Growing up in the church, I remember hearing a lot of words well before I ever understood them. And there were some I really never understood – but everyone used them. My Sunday School teachers and even into middle school used a language which I didn’t fully comprehend. I could spit back these words but no one had ever taken the time to actually ask me to say back to them what it meant – without using other big theological words. Please – don’t get me wrong. I fully believe we should be trained, seeking to grow in the fullness of the knowledge of God (Ephesians 4:13).
Recently I have been challenging myself to have difficult conversations with students – not for them but for me. I have been asking them to explain back what I believed I had so clearly communicated on their level. And what I thought would be a 5 minute conversation moves into a 15 minute conversation – full of blank stares and unknown concepts. And while part of it may be their developmental stage – part of it is also forgetting some of the big huge words and thinking – how can I communicate this truth, this good news, in a language they understand?

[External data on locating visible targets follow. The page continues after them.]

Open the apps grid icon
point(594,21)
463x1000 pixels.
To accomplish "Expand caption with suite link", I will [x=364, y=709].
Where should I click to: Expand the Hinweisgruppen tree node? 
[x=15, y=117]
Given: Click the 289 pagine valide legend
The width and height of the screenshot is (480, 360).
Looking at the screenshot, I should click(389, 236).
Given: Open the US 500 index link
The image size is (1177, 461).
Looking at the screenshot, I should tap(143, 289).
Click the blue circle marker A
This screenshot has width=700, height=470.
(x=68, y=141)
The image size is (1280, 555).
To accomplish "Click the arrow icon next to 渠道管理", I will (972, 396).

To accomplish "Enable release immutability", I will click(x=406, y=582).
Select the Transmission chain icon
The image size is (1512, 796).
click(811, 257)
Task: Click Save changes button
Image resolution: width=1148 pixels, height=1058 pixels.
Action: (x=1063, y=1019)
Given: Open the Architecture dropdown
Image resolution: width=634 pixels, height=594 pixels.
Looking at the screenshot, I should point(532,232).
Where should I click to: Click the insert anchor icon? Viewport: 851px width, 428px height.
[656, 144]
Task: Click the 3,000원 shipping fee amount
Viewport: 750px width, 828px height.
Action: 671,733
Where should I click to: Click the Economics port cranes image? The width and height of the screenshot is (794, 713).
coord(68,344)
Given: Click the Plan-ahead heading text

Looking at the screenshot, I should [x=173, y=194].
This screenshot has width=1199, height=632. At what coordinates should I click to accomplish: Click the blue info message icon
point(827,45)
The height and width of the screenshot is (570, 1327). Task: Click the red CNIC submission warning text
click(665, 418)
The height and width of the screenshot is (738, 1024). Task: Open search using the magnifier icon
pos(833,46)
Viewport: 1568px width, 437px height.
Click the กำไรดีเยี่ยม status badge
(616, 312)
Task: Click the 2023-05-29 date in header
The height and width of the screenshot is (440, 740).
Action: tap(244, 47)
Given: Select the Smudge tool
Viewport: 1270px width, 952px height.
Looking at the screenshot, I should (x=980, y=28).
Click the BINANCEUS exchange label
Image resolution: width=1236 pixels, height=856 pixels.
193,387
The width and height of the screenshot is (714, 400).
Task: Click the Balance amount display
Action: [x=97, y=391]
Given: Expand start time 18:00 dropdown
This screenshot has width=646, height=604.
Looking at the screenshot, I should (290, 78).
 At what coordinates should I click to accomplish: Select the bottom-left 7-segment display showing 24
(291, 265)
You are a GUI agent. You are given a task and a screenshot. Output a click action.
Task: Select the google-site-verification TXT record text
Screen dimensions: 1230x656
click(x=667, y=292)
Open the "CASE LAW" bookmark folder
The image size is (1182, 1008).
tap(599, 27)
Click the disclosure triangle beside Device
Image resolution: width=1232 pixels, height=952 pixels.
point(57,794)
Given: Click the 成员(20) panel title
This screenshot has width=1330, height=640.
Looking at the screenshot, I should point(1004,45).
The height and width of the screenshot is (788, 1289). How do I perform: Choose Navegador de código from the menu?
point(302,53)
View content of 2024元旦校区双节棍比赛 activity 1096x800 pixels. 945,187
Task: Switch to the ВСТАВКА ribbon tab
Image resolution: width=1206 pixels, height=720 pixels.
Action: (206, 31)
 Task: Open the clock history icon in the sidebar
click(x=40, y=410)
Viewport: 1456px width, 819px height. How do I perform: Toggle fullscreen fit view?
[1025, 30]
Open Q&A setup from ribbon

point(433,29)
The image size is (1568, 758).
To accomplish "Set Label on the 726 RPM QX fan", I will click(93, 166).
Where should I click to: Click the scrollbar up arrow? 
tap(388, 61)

The challenge comes into play in the whole abstract vs concrete scenario. An abstract thinker can understand that when Jesus says “I am the living water” he isn’t literally water that is living and walking around. However – a concrete thinker may get an image of “Dude! Jesus turned into water!”. A student who is a concrete thinker can grasp at baptism – but his mind constantly goes to this being how his sin is washed away – because of how far his mind, created by God, has developed.
So the challenge is this – how do we speak truth concretely? How do we not just say “Wait until they can understand it?” but “Lord, grant me wisdom to share your truth in a language they can understand?” After all – we are called to make disciples of all nations (Matthew 28) to the ends of the earth (Acts 1) always being prepared to give an answer – even to a concrete-thinker – of the hope we have in Christ. (1 Peter 3:15)
The goal with this post is to begin a conversation of ways to communicate on a concrete-thinker level. Not because we dumb something down but because we step down among them – as Christ came down among us. What are some ways you have communicated the truth of the Gospel to concrete-thinkers?